If you “take those costs into account… it becomes clear that the true cost of the U.S. food system is at least three times as big — $3.2 trillion.”

And, says the Rockefeller analysts, there’s no way to put lipstick on any part of this pig.

“Poor nutrition is now the leading cause of poor health in the United States” and “(t)he majority of adult hospitalizations (are) ‘attributable to one of four pre-existing conditions: obesity, hypertension, diabetes, and heart failure, in that order.’”

Ironically, the Americans who carry “the burden of impact of these costs are disproportionately borne by communities that are marginalized and underserved, often communities of color, many of whom are the backbone (of our food system) as farmers, fishers, ranchers, and food workers.”

Principally, the rural working poor and immigrant communities handle almost 70% of every helping of meat, poultry, vegetable, fruit, and dairy served daily in the U.S.

Today’s rising costs can be slowed, then clipped, suggest the authors, by following strategies already in place in other nations. For example, “If diet-related disease prevalence rates were reduced to be comparable to countries such as Canada, health care costs could be reduced by close to $250 billion per year,” in the U.S.

How? Simple. Do better at what we’re all guilty of not doing most meals — eating better.

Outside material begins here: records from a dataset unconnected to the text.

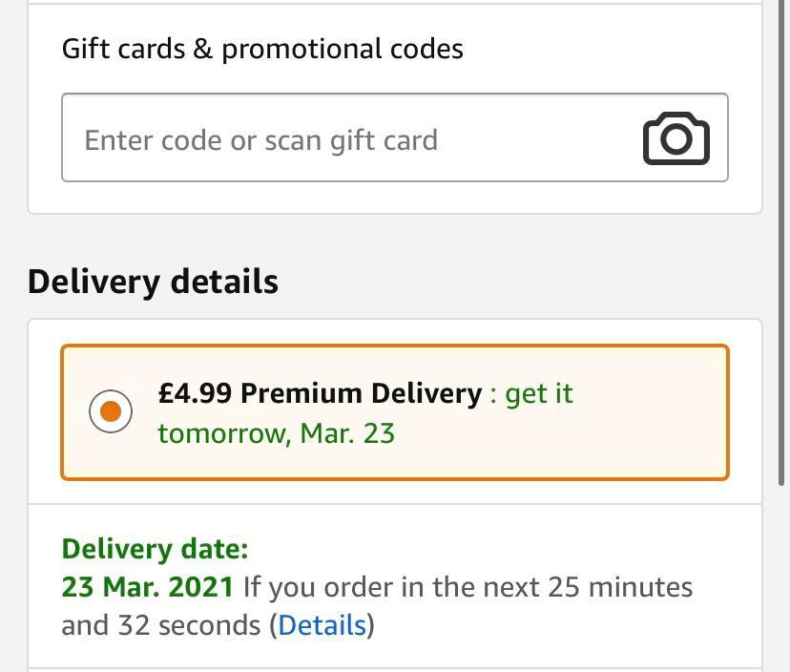Tap the Delivery date label
Viewport: 790px width, 672px height.
click(155, 549)
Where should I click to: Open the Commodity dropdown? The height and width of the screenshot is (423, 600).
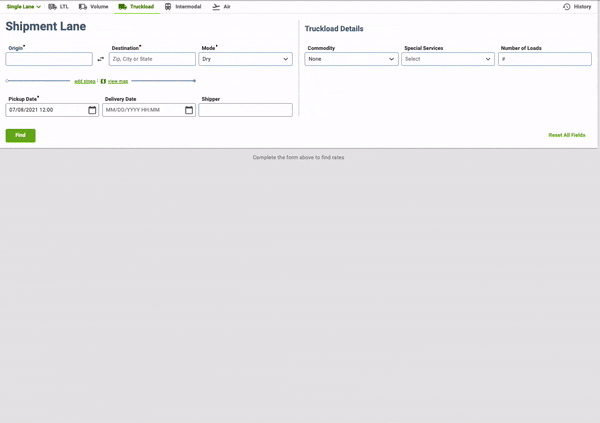(x=351, y=59)
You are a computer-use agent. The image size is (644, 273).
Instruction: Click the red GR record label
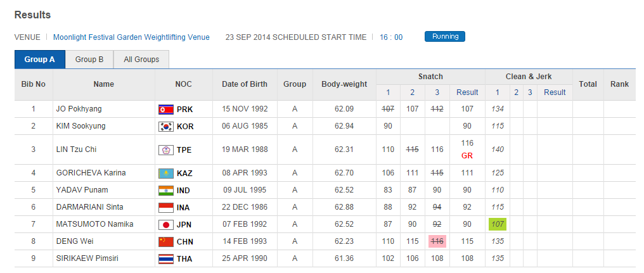pos(468,155)
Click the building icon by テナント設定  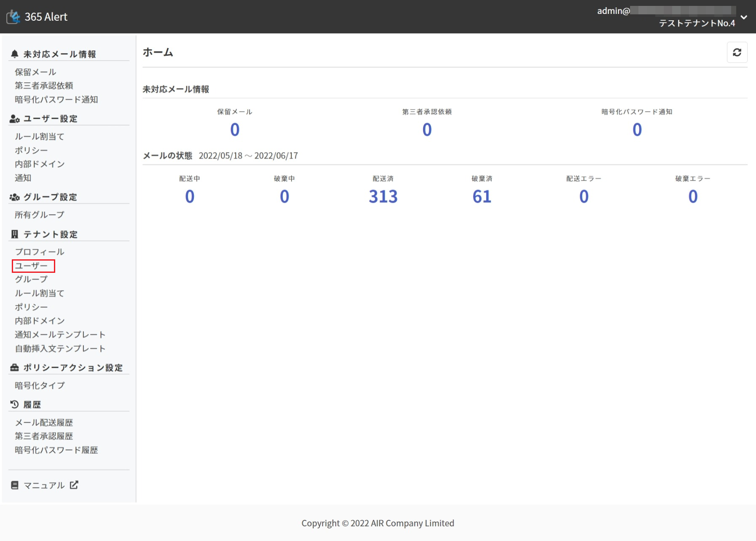click(15, 234)
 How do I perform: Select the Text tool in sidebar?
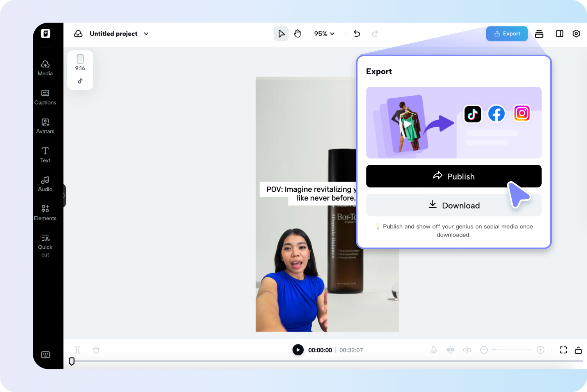pyautogui.click(x=45, y=154)
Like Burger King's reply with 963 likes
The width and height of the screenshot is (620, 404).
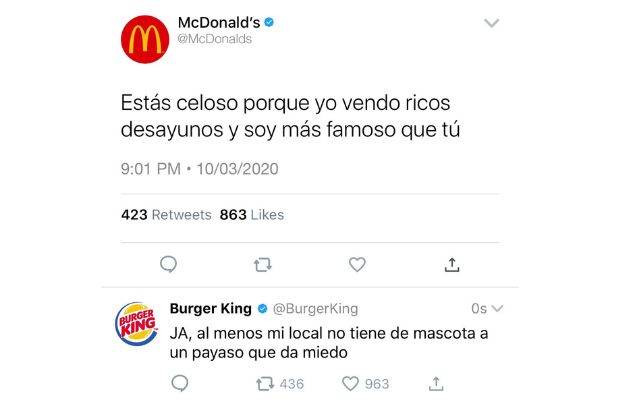tap(366, 383)
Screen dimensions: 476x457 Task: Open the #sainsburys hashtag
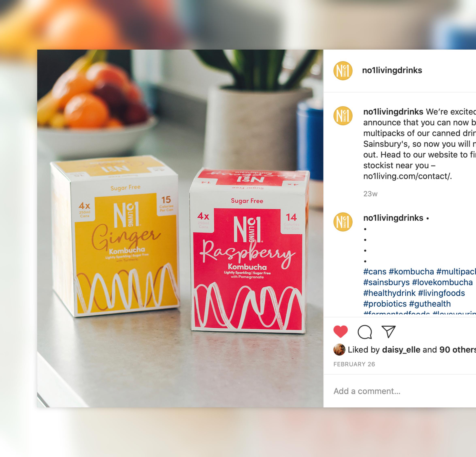386,282
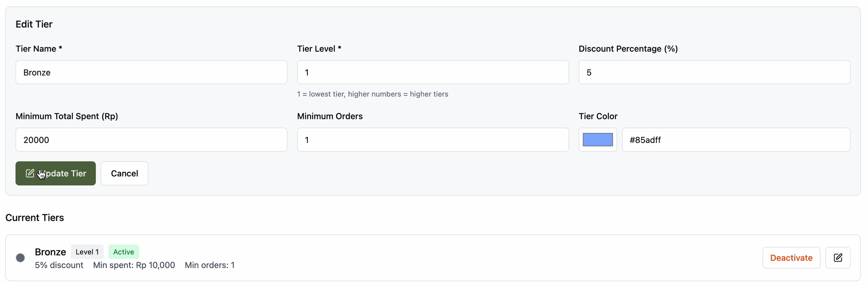Screen dimensions: 868x285
Task: Click the Level 1 badge
Action: coord(87,252)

The same is true for working to better the health of the only world we have: “Similarly, if the U.S. can reduce agriculture-specific emissions to comply with the 1.5C pathway,” — contain the rise of global temperature to just 1.5 degrees Centigrade — “then close to $100 billion could be reduced in additional environmental costs.”

So we do have a choice.

We can work collectively to put more slack in today’s costly, climate-altering, and often unhealthy, food supply chain or, “If left unaddressed, the true cost of food will continue to rise and negatively contribute to climate change, the prevalence of diet-related diseases, and growing inequity.”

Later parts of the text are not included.